The Tribunal must take such measures as are reasonably practicable "to ensure that the parties have a reasonable opportunity to be heard or otherwise have their submissions considered in the proceedings": NCAT Act, s 38(5). That provision is a statement of the common law "hearing rule". That rule requires that a decision maker hear a person before making a decision affecting their interests. The obligation is flexible and depends, among other things, on the statutory context: Kioa v West (1985) 159 CLR 550 per Mason J at 585. One of the primary aims of the Guardianship Act 1987 (NSW) is to protect vulnerable people from neglect, abuse and exploitation: Guardianship Act, s 4(g). Another is the preservation of family relationships: s 4(e). In exercising any function, "the welfare and interests" of the subject person "should be given paramount consideration": Guardianship Act, s 4(a).
Each party was given an opportunity to make written submissions to the Tribunal and to provide any relevant documents before the hearing. Both ZAR and ZAS attended the hearing in the Guardianship Division and were given the opportunity to make submissions and answer questions. We agree with ZAR that the Tribunal Members interrupted him on several occasions to direct him to respond to the issues and that he spoke for less time than ZAS.
There is no requirement that parties be given equal periods of time to present their case or that they be permitted to speak uninterrupted. All that is required is that each party be given a "reasonable" opportunity to be heard. ZAR was given that opportunity. He did not identify any relevant points which he was unable to make, either because he was interrupted or because of the time he was given. We are satisfied the Tribunal afforded ZAR procedural fairness.
The second basis on which ZAR alleges that he was denied procedural fairness relates to ZAT. ZAT gave evidence by phone but the Tribunal did not ask her to remain on the line for the entire hearing. That was appropriate given the medical evidence the Tribunal had before it as to her level of cognition.
We accept ZAR's characterisation of his mother's evidence that she was very definite as to that she wanted to return to live in her own home but that the Tribunal refused to ring her a second time to get the truth about allegations made by the nursing home manager despite ZAR's request.

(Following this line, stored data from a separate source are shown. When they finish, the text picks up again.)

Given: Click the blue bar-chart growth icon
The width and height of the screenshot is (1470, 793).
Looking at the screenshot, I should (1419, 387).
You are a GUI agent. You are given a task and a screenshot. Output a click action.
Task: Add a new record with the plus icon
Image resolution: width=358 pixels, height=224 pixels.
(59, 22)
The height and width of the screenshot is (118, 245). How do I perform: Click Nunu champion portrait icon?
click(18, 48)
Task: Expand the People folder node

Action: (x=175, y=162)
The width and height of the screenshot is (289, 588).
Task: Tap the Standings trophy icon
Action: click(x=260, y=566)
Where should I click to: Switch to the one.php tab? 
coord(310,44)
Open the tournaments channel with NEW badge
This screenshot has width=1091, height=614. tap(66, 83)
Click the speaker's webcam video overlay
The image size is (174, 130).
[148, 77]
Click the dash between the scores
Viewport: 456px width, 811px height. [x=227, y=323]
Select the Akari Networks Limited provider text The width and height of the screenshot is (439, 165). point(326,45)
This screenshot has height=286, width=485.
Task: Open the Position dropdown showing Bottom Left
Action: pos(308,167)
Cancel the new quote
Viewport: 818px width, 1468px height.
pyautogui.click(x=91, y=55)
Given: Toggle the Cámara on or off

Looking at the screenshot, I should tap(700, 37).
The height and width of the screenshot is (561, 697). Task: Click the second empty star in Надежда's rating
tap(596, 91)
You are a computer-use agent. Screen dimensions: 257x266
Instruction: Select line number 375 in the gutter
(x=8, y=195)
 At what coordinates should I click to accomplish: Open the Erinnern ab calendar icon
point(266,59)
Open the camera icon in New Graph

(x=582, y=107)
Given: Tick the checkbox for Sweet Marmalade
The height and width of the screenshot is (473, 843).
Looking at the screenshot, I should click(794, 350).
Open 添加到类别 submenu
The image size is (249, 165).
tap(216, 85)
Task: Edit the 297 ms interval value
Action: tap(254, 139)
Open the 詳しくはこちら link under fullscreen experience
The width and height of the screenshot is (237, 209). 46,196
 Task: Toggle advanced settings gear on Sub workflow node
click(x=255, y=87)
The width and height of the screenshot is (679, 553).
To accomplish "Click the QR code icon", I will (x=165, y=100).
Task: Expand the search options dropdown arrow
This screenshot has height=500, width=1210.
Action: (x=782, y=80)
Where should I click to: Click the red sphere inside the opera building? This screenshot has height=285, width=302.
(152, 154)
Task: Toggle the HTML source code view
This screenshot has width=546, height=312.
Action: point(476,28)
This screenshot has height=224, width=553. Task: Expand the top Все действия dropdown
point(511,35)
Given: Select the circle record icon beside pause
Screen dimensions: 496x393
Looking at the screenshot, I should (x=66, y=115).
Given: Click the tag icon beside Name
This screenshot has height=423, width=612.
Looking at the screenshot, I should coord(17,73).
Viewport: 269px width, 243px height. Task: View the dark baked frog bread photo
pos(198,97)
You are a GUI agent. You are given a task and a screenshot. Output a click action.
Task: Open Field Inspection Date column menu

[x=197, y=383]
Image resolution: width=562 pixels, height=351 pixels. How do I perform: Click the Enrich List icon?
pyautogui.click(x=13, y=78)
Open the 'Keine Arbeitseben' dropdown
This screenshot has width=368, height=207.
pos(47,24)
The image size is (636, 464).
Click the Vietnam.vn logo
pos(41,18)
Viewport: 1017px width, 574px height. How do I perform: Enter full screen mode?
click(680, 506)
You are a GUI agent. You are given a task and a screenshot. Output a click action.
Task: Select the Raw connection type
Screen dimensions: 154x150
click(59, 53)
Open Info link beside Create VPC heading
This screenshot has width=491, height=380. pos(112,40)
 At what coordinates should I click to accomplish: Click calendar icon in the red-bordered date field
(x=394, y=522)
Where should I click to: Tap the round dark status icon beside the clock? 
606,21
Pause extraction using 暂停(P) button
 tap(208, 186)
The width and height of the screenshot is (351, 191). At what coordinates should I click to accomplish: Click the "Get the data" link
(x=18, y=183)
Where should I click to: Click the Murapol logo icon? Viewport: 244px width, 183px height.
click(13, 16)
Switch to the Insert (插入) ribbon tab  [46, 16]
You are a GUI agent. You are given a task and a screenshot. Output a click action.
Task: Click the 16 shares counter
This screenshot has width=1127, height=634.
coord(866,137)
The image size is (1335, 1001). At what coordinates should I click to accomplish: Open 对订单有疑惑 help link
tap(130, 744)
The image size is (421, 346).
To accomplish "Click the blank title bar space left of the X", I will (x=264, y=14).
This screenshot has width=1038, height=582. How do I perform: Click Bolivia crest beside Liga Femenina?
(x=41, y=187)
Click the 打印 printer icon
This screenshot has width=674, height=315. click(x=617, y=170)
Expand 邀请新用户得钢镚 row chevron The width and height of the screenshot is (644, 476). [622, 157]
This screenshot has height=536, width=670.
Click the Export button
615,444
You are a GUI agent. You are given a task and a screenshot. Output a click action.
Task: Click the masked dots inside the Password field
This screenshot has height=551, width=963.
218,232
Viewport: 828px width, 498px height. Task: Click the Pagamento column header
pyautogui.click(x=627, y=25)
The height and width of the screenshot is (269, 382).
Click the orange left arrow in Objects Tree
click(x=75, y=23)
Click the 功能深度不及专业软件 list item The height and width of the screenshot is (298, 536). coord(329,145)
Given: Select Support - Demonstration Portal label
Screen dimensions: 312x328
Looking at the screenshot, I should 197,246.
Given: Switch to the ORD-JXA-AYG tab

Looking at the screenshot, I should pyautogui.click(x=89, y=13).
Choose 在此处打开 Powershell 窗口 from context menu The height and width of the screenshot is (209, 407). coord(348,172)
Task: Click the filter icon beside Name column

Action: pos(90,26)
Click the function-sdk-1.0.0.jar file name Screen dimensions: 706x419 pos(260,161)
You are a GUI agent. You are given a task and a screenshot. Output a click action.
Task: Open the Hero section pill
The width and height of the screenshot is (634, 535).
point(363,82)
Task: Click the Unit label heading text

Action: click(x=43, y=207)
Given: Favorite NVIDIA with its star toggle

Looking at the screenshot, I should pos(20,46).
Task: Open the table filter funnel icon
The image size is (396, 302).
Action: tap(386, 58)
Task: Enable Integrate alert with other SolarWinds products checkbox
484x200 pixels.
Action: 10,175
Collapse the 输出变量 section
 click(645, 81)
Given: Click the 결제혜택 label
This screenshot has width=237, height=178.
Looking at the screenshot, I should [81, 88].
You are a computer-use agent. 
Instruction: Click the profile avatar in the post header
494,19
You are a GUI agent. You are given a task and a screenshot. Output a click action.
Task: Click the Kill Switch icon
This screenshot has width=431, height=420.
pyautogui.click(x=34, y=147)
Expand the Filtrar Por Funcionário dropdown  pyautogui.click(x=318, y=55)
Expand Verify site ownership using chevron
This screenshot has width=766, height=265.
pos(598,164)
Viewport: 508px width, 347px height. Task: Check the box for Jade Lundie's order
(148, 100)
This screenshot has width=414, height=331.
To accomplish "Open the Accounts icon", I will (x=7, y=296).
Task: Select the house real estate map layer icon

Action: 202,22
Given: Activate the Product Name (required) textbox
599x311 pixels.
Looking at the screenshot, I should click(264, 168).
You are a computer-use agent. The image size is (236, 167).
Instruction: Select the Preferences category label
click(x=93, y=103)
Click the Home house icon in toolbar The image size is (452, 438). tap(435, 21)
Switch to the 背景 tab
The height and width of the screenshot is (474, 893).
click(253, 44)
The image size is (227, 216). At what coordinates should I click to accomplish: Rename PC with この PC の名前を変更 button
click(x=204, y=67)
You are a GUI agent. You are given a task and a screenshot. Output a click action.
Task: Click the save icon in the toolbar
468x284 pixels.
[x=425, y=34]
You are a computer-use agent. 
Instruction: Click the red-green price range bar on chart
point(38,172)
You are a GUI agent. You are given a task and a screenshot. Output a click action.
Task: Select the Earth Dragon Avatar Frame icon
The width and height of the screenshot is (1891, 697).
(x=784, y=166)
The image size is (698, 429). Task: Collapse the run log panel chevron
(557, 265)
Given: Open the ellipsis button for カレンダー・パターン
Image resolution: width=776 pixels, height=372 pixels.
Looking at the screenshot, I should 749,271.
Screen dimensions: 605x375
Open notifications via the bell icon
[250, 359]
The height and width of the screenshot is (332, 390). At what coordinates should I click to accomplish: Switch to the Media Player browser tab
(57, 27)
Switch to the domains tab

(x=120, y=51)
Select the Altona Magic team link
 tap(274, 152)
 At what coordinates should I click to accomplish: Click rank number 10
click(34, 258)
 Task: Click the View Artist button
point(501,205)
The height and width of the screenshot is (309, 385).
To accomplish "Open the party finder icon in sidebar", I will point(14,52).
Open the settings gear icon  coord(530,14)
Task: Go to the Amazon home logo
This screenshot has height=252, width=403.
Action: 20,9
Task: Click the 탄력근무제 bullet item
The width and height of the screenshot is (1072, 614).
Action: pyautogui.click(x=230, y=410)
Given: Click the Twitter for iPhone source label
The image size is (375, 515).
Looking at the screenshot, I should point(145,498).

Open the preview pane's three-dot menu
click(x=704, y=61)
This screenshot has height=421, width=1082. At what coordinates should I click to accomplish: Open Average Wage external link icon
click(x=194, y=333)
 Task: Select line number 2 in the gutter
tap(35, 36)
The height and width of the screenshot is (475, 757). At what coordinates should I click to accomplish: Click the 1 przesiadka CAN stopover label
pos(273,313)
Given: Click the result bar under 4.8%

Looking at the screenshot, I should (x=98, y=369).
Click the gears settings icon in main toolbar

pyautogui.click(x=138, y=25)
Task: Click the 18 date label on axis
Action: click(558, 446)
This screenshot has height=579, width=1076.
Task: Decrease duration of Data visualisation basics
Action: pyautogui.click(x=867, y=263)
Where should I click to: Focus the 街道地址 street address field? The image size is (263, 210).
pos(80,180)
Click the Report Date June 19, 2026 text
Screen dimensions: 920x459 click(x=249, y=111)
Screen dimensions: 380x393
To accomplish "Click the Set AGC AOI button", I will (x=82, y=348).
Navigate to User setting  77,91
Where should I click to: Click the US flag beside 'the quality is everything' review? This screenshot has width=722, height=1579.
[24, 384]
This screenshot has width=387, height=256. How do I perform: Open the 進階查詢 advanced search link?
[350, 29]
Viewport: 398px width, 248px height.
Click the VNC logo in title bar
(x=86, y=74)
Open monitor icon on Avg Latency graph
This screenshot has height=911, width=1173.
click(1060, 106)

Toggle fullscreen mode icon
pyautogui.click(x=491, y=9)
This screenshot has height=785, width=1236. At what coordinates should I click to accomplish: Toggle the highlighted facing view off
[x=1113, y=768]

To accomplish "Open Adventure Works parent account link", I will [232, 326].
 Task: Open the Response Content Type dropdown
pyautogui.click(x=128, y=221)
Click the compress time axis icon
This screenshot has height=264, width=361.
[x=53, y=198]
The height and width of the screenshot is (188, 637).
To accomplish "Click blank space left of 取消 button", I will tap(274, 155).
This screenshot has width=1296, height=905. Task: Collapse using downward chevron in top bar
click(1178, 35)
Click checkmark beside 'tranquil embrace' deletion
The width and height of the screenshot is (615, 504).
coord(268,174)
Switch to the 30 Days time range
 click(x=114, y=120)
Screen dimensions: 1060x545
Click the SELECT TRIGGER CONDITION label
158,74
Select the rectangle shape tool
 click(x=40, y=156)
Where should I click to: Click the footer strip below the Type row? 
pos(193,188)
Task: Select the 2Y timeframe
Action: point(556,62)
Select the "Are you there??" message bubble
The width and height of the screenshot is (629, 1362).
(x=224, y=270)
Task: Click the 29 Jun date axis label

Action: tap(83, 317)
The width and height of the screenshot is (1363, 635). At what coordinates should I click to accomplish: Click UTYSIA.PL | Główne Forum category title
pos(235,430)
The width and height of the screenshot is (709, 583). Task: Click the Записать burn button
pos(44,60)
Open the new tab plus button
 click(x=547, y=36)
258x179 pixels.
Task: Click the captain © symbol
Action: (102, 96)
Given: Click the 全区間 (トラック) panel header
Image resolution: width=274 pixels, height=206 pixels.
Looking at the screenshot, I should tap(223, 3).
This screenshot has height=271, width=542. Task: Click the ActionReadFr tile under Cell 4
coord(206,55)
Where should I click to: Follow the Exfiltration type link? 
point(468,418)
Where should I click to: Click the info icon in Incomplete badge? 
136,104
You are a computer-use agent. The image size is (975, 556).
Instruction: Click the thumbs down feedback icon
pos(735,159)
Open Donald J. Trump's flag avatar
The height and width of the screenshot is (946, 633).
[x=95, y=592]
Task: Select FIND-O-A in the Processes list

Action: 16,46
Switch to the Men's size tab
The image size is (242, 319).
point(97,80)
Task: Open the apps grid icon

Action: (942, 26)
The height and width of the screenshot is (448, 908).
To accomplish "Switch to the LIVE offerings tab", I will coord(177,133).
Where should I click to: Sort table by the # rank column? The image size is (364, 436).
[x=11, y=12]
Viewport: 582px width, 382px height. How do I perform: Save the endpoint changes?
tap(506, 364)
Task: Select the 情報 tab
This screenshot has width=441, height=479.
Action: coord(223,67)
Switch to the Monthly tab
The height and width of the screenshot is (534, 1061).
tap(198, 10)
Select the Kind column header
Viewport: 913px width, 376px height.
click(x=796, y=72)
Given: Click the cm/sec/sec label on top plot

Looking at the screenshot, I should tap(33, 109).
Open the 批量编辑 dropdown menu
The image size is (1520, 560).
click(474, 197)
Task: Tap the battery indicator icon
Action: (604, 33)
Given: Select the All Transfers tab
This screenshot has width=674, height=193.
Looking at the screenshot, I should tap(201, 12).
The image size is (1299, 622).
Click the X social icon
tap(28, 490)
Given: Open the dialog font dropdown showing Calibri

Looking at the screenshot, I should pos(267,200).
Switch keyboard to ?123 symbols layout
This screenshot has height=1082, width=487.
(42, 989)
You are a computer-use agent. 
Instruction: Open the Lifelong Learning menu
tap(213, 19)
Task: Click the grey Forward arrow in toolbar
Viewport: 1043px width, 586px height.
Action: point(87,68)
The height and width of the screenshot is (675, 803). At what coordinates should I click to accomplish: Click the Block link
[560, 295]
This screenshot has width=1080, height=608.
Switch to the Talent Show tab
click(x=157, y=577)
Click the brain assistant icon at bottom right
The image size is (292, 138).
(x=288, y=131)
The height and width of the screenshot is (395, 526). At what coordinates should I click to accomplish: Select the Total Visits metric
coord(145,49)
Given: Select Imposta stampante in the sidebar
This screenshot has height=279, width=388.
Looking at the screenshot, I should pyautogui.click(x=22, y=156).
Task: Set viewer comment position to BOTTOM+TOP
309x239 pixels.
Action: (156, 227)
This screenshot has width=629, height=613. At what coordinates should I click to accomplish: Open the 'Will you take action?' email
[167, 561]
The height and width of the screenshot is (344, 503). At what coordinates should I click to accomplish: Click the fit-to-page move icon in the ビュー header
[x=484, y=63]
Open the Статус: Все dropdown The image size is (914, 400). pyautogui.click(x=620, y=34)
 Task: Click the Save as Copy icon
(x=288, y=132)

The nursing home manager gave evidence that ZAT has been assessed by ACAT (Aged Care Assessment Team) as needing permanent high care. At the nursing home she has access to 24 hour nursing care. She was assessed as needing personal care, toileting, set up for meals and one to one assistance when walking. The manager accepted that ZAT would be able to live at home if 24 hour care was available. She expressed the view that ZAT was unable to give informed consent to the taking of 'major medications'.
In the context of determining who should be the financial manager if a financial management order was made, the Tribunal commented that if ZAT were to go home she would need a high level of support. ZAR responded saying that he would like to dispute the manager's evidence. He said that, "If you asked mum who showers her, who takes her to the toilet, who dresses her, she does that all by herself". The presiding member responded by saying, "Well, that's not the evidence from the manager".
While every detail of the evidence given in the absence of a party is not required to be put to that party, the substance or gravamen of that evidence should be disclosed: Re Pochi and Minister for Immigration and Ethnic Affairs (1979) 26 ALR 247; Re Pergamon Press Ltd [1971] Ch 388; Ansell v Wells (1982) 43 ALR 41.
We accept, as ZAR submitted, that ZAT was not given an opportunity to respond to the nursing home manager's evidence about the level of support she requires. We do not regard that as a breach of procedural fairness for three reasons.
Firstly, ZAT was not at the hearing because ZAR decided that she was not well enough to attend. She excused herself on the telephone because she felt tired and the remainder of the hearing proceeded without her. The Tribunal found that she displayed some short term memory loss and word finding difficulties.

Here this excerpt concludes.